- _DO THIS_: Retype the entries below word for word, starting at the first line and ending at the line that contains "Expand the Version".

- _Entries from a pointing dataset_:
+ + + +

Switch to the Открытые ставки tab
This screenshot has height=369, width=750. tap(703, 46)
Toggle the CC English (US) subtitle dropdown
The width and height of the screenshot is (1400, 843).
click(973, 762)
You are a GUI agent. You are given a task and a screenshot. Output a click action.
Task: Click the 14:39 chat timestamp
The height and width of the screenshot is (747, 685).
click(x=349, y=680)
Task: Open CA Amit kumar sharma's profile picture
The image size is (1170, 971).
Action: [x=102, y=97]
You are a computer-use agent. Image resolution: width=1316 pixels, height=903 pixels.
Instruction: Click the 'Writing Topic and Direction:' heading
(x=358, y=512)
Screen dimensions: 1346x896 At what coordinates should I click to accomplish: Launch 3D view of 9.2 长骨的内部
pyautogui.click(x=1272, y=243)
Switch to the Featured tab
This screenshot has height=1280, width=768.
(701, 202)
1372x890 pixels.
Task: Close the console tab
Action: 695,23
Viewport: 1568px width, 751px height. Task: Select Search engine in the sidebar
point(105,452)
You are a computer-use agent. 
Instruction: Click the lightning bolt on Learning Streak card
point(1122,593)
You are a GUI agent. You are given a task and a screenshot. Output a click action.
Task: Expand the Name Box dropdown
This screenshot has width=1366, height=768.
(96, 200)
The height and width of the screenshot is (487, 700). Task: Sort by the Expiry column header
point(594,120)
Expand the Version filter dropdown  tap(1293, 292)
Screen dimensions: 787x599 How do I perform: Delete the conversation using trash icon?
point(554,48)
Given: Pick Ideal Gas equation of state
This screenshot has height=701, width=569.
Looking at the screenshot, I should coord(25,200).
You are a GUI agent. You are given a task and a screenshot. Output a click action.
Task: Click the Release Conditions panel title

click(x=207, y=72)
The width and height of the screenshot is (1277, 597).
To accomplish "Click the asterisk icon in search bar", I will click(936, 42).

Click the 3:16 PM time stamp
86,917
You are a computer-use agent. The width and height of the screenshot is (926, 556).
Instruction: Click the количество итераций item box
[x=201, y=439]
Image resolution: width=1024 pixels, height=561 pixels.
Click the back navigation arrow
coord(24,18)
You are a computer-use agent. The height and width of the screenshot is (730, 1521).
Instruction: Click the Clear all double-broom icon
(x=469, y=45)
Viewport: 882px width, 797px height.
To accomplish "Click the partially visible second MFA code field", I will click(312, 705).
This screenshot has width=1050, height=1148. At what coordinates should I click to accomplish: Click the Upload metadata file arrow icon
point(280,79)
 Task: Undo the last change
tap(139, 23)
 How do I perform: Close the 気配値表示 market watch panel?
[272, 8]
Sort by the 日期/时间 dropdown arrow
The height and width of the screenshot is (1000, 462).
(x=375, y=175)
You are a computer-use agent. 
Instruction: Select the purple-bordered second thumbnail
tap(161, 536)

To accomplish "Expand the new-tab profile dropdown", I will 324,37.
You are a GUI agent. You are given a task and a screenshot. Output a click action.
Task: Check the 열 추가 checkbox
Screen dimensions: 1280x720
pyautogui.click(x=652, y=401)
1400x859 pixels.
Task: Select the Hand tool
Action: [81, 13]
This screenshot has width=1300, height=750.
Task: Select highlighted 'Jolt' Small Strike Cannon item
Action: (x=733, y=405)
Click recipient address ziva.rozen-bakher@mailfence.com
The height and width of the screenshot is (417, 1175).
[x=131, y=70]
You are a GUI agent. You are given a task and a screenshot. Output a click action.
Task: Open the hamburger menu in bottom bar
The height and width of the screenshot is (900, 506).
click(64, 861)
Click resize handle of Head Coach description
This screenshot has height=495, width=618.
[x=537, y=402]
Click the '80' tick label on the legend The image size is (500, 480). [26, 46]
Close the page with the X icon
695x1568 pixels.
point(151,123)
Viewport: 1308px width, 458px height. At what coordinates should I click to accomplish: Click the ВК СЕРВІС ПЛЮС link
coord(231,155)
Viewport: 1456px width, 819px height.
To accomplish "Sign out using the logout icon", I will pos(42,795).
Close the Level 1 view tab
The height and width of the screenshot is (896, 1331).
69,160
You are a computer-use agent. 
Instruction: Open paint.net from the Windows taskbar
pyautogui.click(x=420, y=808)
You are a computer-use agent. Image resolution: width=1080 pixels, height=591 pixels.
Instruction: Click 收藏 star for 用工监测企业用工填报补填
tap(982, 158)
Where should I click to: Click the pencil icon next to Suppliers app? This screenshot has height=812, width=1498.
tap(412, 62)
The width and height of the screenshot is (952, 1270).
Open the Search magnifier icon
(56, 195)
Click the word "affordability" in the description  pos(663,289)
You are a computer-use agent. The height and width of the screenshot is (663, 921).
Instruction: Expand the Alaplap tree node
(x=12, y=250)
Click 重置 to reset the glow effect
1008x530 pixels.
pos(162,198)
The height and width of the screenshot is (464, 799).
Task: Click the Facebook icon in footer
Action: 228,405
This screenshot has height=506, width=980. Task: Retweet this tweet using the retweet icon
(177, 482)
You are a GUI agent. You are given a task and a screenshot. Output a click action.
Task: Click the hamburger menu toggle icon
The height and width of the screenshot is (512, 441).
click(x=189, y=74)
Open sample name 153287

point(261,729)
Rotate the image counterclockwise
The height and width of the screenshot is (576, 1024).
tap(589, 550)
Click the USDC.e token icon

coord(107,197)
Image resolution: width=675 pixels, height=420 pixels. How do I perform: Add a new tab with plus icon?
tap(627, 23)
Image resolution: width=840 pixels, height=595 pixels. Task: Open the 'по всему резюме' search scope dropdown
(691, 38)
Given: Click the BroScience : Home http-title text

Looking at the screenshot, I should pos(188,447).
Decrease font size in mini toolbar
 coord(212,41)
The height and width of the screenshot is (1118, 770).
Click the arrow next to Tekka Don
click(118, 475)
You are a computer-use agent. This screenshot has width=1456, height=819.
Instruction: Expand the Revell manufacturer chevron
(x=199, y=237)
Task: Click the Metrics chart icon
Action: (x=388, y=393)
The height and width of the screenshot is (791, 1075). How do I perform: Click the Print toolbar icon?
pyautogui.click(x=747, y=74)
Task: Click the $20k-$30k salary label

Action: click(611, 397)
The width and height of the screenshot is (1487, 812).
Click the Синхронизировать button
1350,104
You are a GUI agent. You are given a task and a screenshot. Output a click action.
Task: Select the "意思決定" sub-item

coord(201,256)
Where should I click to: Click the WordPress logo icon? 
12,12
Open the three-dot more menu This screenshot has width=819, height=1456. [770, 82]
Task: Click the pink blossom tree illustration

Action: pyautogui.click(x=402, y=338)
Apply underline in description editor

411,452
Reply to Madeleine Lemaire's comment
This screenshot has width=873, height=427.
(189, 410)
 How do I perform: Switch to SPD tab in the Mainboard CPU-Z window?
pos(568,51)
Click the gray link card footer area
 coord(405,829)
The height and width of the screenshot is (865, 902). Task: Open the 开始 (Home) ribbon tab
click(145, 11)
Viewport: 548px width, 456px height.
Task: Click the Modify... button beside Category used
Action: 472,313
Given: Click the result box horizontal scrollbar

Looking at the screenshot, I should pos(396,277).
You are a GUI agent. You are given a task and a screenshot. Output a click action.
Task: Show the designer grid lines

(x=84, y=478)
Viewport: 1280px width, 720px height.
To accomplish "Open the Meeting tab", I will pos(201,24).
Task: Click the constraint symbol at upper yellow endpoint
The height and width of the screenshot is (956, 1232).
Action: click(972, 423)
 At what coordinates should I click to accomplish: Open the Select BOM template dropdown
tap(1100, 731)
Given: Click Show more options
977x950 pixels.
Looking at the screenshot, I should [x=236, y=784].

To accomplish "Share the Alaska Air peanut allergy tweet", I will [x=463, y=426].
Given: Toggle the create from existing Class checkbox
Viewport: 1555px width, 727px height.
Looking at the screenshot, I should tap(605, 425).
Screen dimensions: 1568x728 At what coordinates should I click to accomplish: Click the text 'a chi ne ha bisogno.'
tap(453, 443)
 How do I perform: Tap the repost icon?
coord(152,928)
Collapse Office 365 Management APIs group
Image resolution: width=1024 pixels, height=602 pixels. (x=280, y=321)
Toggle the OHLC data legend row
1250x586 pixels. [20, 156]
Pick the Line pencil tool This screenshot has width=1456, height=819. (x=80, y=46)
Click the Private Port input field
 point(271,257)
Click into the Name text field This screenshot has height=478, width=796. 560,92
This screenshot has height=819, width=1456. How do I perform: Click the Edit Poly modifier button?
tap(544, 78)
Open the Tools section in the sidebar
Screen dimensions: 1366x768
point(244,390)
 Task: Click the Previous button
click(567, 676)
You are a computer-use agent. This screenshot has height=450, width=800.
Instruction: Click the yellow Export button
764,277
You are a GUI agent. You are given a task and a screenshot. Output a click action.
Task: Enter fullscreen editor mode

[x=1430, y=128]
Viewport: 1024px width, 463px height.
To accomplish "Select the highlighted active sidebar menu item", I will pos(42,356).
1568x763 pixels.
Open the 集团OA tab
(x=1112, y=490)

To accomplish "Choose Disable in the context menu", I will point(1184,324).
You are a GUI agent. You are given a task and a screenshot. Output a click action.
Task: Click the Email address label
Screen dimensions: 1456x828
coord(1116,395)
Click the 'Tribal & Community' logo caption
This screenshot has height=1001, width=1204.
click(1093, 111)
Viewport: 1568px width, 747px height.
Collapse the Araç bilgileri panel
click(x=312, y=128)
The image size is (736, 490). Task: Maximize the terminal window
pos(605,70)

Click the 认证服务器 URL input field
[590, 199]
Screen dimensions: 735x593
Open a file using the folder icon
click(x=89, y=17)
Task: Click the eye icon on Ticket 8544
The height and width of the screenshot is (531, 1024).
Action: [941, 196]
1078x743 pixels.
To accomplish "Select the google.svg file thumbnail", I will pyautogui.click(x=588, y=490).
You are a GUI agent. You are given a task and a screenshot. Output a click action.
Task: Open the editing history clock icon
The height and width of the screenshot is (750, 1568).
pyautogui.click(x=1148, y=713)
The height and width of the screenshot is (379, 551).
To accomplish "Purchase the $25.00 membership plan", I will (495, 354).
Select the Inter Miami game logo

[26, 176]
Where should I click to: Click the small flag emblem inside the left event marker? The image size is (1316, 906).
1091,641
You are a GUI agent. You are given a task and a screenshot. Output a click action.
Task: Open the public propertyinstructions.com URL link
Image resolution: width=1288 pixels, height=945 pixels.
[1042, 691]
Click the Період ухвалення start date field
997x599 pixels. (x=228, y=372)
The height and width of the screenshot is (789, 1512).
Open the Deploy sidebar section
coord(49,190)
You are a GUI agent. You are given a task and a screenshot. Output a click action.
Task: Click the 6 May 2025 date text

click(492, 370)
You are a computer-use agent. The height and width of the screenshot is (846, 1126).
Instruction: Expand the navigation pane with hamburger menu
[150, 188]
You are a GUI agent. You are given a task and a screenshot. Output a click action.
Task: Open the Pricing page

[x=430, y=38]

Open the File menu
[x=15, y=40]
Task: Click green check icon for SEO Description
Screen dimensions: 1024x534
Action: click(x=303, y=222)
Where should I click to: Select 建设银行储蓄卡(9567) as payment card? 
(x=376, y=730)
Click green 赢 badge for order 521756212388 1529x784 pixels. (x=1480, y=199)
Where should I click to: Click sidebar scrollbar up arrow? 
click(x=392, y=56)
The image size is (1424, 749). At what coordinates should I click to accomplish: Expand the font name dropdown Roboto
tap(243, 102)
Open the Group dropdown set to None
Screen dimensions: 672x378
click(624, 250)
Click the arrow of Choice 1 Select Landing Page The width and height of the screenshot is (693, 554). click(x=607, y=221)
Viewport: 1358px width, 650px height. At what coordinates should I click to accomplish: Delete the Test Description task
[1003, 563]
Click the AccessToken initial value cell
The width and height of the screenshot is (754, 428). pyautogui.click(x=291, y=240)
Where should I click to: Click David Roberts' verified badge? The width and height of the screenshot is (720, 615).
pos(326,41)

+ + + +

- _TASK RESULT_:
Switch to the Открытые ставки tab
This screenshot has height=369, width=750. tap(703, 46)
Toggle the CC English (US) subtitle dropdown
The width and height of the screenshot is (1400, 843).
click(973, 762)
You are a GUI agent. You are given a task and a screenshot. Output a click action.
Task: Click the 14:39 chat timestamp
The height and width of the screenshot is (747, 685).
click(x=349, y=680)
Task: Open CA Amit kumar sharma's profile picture
The image size is (1170, 971).
Action: [x=102, y=97]
You are a computer-use agent. Image resolution: width=1316 pixels, height=903 pixels.
Instruction: Click the 'Writing Topic and Direction:' heading
(x=358, y=512)
Screen dimensions: 1346x896 At what coordinates should I click to accomplish: Launch 3D view of 9.2 长骨的内部
pyautogui.click(x=1272, y=243)
Switch to the Featured tab
This screenshot has height=1280, width=768.
(701, 202)
1372x890 pixels.
Task: Close the console tab
Action: 695,23
Viewport: 1568px width, 751px height. Task: Select Search engine in the sidebar
point(105,452)
You are a computer-use agent. 
Instruction: Click the lightning bolt on Learning Streak card
point(1122,593)
You are a GUI agent. You are given a task and a screenshot. Output a click action.
Task: Expand the Name Box dropdown
This screenshot has width=1366, height=768.
(96, 200)
The height and width of the screenshot is (487, 700). Task: Sort by the Expiry column header
point(594,120)
Expand the Version filter dropdown  tap(1293, 292)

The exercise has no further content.